Hallo, schön das ihr euch die Zeit für ein Interview genommen habt. Warum der Bandname „Elossa“?
Ein wunderschönen guten Tag, zunächst empfanden wir im Namen „Elossa“ eine gewisse Klangästhetik. Wir waren ein bisschen müde vom Trend, seine Band mit gefühlt 17 englischen Wörtern zu betiteln. Man liest das Wort und kann es aussprechen, ohne sofort eine Assoziation parat zu haben. Das fanden wir gut. „Elossa“ kommt aus dem Finnischen und steht für Lebendigkeit, welche wir in so vielen Facetten wie uns möglich in Musik und Text ausdrücken und thematisieren wollen. So löste diese Begrifflichkeit in uns schlicht und einfach ein passendes Gefühl aus.

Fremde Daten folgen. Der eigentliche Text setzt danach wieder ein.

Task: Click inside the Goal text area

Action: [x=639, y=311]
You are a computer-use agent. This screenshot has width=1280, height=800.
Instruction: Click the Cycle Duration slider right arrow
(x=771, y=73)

Wie habt ihr euch zusammengefunden? War es eher Zufall oder geplant euch des Genre Balrock (Metal/Punk/Rock) einzuordnen und wie kam es zu dieser musikalischen Kombination?
Ich bin mir nicht sicher, ob unsere „Findungsgeschichte“ spektakulär oder absolut langweilig ist. Letztlich tut sie nichts zur Sache, da vermutlich jede gute Bandgeschichte schon mindestens einmal geschrieben, erzählt und bis ins letzte ausgeschmückt wurde. Ansonsten kann man mal auf elossaband.de nachschauen. Da gibt’s ausführliche Infos über unser Zusammenkommen. Wir sind einfach drei Typen, die bisschen Bock auf Mukke haben und mit ihren Texten „das Maul aufmachen“ wollen. Das eigenkreierte Genre „Balrock“ war nie direkt geplant, aber ich glaube es war von Anfang an klar, in welche Richtung es gehen soll. Die Härte des Metals, das wilde Herz und die Rebellion des Punks verbunden mit der Kompromisslosigkeit und Freiheit des Rocks – und zwischendrin ein Chorus der uns und die Zuhörer immer wieder einholt, unter die Arme greift und im besten Falle mit dem nötigen Quäntchen Vertrauen, Zuversicht und Bizeps übergießt, um auch mal in unangenehmen Situationen und Phasen das Lächeln nicht zu verlernen. Ironie, Humor, liebevolle Umarmungen sind uns dennoch genauso gern geladene Gäste und Begleiter im Bandleben. Das ist unsere Vision, unsere Zugpferde vor der Gruppenkutsche. Ob uns das gelingt, bleibt natürlich zu hinterfragen, aber diese Idee ist so süß und nahrhaft, dass wir bisher noch lange nicht satt wurden – im Gegenteil, der Hunger wächst stetig.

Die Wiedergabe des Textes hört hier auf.